==== Vorliegender Text ====

Dietmar Dath

»Die Harmonien sind fragwürdig geworden«

Nach zwanzig Jahren der Unabhängigkeit ist das Musikmagazin Spex an die Münchener Piranha Media AG verkauft worden, die unter anderem das HipHop-Magazin Juice herausgibt. Dietmar Dath - Journalist, Übersetzer und Autor - war seit November 1998 Chefredakteur der Spex und zieht sich nun von dieser Position zurück.

Seit klar ist, dass die bisherigen Herausgeber der Spex ausscheiden werden, gibt es die verschiedensten Gerüchte. Was ist denn jetzt wirklich geschehen?

Teile der Herausgeberschaft haben sich außer Stande gesehen, das Heft auf dem Level von persönlichem Verschleiß, auf dem gearbeitet wurde, weiter zu machen. Die Last war ungleich verteilt. Zu viel ist an einem Menschen hängen geblieben, nämlich an Tom Holert.

==== Datenzeilen ====

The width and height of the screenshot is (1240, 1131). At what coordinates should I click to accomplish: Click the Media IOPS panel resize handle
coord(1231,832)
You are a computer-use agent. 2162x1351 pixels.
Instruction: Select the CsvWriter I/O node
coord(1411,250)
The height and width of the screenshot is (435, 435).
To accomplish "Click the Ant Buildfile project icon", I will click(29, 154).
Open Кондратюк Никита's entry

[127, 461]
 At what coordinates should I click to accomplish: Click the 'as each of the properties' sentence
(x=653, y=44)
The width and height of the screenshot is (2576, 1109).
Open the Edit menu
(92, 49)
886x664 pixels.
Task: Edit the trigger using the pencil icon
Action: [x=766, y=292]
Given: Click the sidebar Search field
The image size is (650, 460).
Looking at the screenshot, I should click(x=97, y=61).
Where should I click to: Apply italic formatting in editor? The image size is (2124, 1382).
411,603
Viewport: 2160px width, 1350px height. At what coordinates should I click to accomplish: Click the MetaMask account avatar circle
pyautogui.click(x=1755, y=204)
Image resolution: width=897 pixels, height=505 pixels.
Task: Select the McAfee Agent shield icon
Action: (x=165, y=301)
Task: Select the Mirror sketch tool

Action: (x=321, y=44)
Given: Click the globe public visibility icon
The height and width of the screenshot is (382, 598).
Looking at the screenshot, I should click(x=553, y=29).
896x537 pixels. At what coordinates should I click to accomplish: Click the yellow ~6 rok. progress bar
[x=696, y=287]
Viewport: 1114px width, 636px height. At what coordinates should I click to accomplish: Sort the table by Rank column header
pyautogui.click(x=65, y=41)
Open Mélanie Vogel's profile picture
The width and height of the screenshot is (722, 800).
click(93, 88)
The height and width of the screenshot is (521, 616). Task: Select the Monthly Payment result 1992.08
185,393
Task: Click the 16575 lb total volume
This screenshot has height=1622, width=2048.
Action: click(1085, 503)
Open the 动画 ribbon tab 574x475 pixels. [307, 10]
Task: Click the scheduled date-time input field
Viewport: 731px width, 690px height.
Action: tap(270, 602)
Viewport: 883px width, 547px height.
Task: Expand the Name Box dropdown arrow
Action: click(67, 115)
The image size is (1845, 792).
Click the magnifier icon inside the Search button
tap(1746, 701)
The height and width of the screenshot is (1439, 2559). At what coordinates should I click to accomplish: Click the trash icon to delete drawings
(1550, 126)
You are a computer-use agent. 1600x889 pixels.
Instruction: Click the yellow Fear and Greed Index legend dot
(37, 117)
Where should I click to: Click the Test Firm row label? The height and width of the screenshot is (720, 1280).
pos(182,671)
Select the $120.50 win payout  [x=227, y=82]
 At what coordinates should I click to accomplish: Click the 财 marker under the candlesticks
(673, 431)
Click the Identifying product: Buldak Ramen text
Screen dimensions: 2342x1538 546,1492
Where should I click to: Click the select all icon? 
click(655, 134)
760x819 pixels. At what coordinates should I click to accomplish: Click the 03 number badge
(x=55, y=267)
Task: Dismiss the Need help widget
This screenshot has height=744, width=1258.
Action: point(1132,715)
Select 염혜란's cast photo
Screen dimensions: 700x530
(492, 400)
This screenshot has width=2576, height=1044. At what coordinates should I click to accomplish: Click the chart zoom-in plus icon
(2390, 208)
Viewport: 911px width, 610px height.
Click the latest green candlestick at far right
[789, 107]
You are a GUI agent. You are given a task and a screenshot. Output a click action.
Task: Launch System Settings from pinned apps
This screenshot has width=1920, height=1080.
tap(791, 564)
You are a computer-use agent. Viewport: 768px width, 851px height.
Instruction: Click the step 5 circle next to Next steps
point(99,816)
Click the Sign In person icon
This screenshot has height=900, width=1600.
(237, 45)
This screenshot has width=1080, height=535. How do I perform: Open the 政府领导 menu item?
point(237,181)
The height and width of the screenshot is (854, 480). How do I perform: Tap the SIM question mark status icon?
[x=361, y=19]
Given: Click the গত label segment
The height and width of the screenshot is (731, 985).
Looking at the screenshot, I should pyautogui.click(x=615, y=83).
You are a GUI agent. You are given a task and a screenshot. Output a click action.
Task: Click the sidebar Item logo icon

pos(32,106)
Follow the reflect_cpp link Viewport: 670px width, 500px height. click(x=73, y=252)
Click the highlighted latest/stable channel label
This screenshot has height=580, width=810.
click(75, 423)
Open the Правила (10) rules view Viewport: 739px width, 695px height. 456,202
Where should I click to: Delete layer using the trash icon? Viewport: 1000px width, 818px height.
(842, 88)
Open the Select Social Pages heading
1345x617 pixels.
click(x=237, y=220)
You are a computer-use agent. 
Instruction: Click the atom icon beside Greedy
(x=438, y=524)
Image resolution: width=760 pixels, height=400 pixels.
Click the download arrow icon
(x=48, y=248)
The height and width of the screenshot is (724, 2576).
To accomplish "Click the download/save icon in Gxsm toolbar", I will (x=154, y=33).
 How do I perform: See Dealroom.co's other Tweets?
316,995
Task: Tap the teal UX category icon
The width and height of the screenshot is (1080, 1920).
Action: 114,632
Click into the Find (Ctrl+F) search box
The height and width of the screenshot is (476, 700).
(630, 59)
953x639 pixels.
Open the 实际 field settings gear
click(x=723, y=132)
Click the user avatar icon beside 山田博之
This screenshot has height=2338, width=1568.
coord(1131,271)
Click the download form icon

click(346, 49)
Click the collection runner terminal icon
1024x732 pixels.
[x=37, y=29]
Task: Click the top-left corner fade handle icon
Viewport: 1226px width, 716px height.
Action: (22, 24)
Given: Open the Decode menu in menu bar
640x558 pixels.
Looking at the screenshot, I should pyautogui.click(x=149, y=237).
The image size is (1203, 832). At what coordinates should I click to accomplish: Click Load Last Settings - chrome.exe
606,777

====

Arbeitsauftrag: Zitiere aus dem Interview über die Spex den Abschnitt zwischen „Seit klar ist, dass“ und „jetzt wirklich geschehen?“, beide Stellen eingeschlossen.

Lösung:
Seit klar ist, dass die bisherigen Herausgeber der Spex ausscheiden werden, gibt es die verschiedensten Gerüchte. Was ist denn jetzt wirklich geschehen?